Briefs

This article is from the archive of The New York Sun before the launch of its new website in 2022. The Sun has neither altered nor updated such articles but will seek to correct any errors, mis-categorizations or other problems introduced during transfer.

The New York Sun
The New York Sun
NEW YORK SUN CONTRIBUTOR

KEKEXILI: MOUNTAIN PATROL
unrated, 95 minutes


The windswept Kekexili highlands on the Tibet-China border are home to the endangered Tibetan antelope. If that factoid suggests the dullest of conservation documentaries, then you haven’t met the ass-kicking poacher police of the harrowing Chinese adventure “Kekexili Mountain Patrol.”


Make that the sometimes ass-kicking Patrol leader Ritai (Duobuji) and his team spend much of their time trying not to freeze, starve, drown in quicksand, or collapse from the thin air. Against a backdrop of unyielding mountains, they rumble in Range Rovers across endless plains in oft-fruitless pursuit of their unscrupulous quarry.


Our introduction to these insanely persistent do-gooders is through a sympathetic Chinese journalist, Ga Yu Zhang Lei), chasing a story. A hangeron, he seems to be there to remind us of the extraordinary factual basis of the story: an actual volunteer poacher patrol begun in the early ’90s. The back story only makes the single-minded Ritai all the more a source of awe and mystery: What drives this tough-talker who has the no-nonsense manner of a precinct sergeant?


“Kekexili” doesn’t have to be big on character development because action in extremis produces its own visceral truths and welter of emotions. Director Chuan Lu also doesn’t flinch from showing nonenvironmental violence against man or animal, whether a murder of expediency or the skinning of a rabbit.

### RECORDS
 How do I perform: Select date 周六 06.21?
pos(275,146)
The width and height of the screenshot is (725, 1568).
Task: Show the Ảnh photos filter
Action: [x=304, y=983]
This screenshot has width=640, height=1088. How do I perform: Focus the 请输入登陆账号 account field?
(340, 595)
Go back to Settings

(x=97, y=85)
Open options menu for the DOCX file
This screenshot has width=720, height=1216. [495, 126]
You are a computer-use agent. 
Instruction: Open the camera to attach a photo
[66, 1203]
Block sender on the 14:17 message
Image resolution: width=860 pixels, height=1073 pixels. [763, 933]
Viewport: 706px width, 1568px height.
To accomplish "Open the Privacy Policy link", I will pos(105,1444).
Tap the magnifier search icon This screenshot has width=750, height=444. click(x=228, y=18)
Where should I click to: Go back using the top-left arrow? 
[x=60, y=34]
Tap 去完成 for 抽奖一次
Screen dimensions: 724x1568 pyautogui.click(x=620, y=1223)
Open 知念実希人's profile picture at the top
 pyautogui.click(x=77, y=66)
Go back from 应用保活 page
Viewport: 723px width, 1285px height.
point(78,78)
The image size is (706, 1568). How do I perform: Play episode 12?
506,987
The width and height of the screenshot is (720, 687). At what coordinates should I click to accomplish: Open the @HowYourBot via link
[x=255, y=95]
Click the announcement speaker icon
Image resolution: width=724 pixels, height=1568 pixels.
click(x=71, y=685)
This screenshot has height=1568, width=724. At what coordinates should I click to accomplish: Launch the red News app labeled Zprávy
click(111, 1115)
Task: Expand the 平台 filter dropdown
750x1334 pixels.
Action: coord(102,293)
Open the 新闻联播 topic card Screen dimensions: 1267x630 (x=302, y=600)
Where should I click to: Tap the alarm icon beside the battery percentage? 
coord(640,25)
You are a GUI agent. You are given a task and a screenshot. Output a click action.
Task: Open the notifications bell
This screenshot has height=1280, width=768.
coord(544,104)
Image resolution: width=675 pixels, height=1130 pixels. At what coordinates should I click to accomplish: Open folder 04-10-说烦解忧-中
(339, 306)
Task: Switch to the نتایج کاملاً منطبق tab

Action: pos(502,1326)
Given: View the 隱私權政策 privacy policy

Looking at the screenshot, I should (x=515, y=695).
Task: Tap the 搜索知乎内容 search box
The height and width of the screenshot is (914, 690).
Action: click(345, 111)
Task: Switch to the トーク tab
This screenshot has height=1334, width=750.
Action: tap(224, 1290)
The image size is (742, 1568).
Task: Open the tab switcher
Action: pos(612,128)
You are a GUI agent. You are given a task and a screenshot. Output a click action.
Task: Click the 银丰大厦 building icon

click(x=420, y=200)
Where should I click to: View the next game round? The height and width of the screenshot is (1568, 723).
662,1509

### PROBLEMS TO SOLVE
- a) Condense the paragraph of the film review that begins "“Kekexili” doesn’t have to be big" into a shorter paragraph that keeps its main points.
- b) According to the film review, when was the real volunteer poacher patrol started?
Base every answer only on the film review.

### TASK-BY-TASK OUTPUTS
- a) The film needs little character development, since action in extreme conditions brings out its own raw truths and emotions. Director Chuan Lu also shows violence against people and animals plainly, from a murder of expediency to the skinning of a rabbit.

- b) In the early ’90s.